Chase Charaba, Co-Editor-in-Chief
Freeform premiered the incredible new TV drama Beyond on Jan. 2 and released all 10 episodes in the first season for online streaming.
Beyond stands out from other new shows in that it featured a unique online marketing campaign on social media that encouraged viewers to binge all the episodes through the Freeform App, Hulu or On Demand.
It’s one of the best new shows of the 2016-2017 line-up, alongside ABC’s Designated Survivor. Beyond features an interesting (though not revolutionary) storyline with plenty of opportunities for humor and romance. It delivers action and drama when it needs to, but it does feel like a mix of Stranger Things and Heroes.
The show follows 25-year-old Holden Matthews, played by Burkley Duffield, after he miraculously awakens from a 12-year coma without any mental or physical handicaps. Matthews discovers that he now possesses special abilities as he pieces together what happened to him during the 12 years that he spent in a coma.
The main antagonists work for Hollow Sky, which feels a lot like Primatech in Heroes or Renautas from Heroes: Reborn because they’re actively searching for people with abilities for their own gain. But the show isn’t Heroes nor is it Stranger Things. It takes a different approach to showing how people cope with new abilities.
Coincidently, the show was created by Adam Nussdorf and produced by David Eick and Tim Kring, creator and producer of the hugely successful Heroes on NBC.
The main cast also includes Willa, played by the excellent Dilan Gwyn, Jeff McArdle, played by Jeff Pierre and Luke Matthews, played by Jonathan Whitesell.

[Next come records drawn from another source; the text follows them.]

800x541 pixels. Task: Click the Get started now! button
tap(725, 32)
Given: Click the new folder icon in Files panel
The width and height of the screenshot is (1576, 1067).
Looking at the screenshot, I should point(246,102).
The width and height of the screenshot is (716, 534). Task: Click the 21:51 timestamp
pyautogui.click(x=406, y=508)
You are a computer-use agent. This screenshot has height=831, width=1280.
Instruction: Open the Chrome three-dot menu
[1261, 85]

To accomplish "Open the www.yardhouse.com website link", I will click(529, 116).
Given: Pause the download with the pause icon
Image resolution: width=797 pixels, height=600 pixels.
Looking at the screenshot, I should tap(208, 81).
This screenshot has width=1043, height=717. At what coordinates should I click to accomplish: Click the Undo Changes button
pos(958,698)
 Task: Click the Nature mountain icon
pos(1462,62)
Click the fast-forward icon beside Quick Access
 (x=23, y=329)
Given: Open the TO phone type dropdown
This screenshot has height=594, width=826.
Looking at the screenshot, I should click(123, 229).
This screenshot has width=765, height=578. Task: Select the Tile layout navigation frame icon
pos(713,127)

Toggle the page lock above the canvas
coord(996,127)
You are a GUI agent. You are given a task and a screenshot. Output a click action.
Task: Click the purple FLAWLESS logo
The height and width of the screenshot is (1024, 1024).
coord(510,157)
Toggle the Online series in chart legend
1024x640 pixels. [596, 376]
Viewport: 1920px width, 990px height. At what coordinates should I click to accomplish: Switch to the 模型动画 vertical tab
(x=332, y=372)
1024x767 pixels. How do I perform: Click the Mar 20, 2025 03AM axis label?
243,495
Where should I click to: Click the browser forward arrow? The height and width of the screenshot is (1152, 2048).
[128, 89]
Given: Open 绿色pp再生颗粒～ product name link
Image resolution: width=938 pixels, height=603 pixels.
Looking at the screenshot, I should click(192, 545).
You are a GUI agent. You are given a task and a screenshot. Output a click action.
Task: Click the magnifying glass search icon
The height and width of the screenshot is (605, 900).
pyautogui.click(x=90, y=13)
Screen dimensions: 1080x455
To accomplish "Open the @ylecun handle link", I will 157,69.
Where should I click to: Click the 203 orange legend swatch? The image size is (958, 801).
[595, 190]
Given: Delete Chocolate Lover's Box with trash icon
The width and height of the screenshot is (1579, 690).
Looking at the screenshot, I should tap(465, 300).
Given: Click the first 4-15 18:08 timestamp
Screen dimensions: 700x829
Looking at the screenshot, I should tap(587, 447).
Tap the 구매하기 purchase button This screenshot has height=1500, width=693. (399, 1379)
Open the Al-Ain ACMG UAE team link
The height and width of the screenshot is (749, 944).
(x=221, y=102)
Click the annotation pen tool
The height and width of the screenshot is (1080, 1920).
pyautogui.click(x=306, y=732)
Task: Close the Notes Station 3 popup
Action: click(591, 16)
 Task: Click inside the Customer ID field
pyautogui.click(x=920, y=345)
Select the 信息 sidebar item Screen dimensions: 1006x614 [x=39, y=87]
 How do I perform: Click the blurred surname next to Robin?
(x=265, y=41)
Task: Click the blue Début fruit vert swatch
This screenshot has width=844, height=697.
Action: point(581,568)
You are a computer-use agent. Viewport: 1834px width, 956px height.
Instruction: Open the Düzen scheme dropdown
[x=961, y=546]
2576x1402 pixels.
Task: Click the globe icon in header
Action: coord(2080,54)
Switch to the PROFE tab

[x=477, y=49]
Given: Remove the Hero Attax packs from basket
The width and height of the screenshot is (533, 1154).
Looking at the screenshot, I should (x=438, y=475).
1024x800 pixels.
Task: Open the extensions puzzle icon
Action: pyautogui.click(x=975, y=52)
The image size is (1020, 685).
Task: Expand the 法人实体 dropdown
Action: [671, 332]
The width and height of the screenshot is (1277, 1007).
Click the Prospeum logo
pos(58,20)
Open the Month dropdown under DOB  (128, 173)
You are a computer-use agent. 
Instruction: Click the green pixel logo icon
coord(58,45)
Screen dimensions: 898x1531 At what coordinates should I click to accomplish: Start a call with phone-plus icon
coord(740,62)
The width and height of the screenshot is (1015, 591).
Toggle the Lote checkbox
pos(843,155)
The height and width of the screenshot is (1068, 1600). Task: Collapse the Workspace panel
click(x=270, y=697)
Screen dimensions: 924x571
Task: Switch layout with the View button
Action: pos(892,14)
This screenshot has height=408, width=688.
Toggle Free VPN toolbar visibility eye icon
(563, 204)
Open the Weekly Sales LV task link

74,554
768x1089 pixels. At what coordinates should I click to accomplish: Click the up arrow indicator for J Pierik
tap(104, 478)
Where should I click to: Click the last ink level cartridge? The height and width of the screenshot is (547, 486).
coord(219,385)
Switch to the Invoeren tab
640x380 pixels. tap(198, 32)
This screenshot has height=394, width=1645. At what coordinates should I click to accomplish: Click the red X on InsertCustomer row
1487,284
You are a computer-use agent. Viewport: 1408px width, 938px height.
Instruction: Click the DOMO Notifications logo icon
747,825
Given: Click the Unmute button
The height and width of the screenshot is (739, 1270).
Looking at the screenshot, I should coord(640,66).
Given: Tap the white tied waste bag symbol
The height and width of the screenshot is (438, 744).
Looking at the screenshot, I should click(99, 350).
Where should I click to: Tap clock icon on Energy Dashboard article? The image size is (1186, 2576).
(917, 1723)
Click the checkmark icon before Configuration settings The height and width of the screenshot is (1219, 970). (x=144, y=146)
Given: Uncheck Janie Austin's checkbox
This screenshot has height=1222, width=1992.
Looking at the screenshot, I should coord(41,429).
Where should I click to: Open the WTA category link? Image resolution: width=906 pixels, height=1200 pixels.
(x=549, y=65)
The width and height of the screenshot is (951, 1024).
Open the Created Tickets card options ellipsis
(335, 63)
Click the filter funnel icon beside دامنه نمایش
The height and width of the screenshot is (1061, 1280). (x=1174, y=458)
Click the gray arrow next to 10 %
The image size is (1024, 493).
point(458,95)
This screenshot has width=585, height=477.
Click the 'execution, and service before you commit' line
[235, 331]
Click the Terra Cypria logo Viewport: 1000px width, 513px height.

Duffield is perfect for the role of Holden Matthews, but the character could’ve used more development. A solution would’ve been to extend the season to 13 or 16 episodes to space out the action and development scenes between Holden and the other characters. It would’ve allowed viewers to better connect with the characters, all while the show could learn more about their characters.
Peter Kelamis should be commended for his role as the man in the yellow jacket. His character is downright creepy and makes for a better villain than the actual villain in the series, Dr. Frost. The man in the yellow jacket seems like a rehash of Heroes’ HRG (Noah Bennett), right down to having unsettling glasses and working for a company that searches for these special individuals. Kelamis delivered on several unsettling scenes, such as when he offers to let a child hold a fully-loaded handgun in the creepiest way possible and when he returns from the woods with blood on his glasses.
Holden and Luke Matthews parents’, played by Romy Rosemont and Michael McGrady, were excellent for the series. They brought a sense of realism through their relationship struggle to a show where everything else is explained by science fiction or fantasy. It allowed viewers to feel like the events in the show were actually possible in the real world.
Beyond has all of the elements required for a successful show for teenage viewers: young actors and actresses, love interests, college parties, drugs and the supernatural. However, it also appeals to an older audience because of its high-quality videography, action scenes and mysterious Stranger Things-like nature.
With stunning camera work and CGI effects, it’s no wonder why Freeform announced Jan. 10 that the show would be renewed for a second season.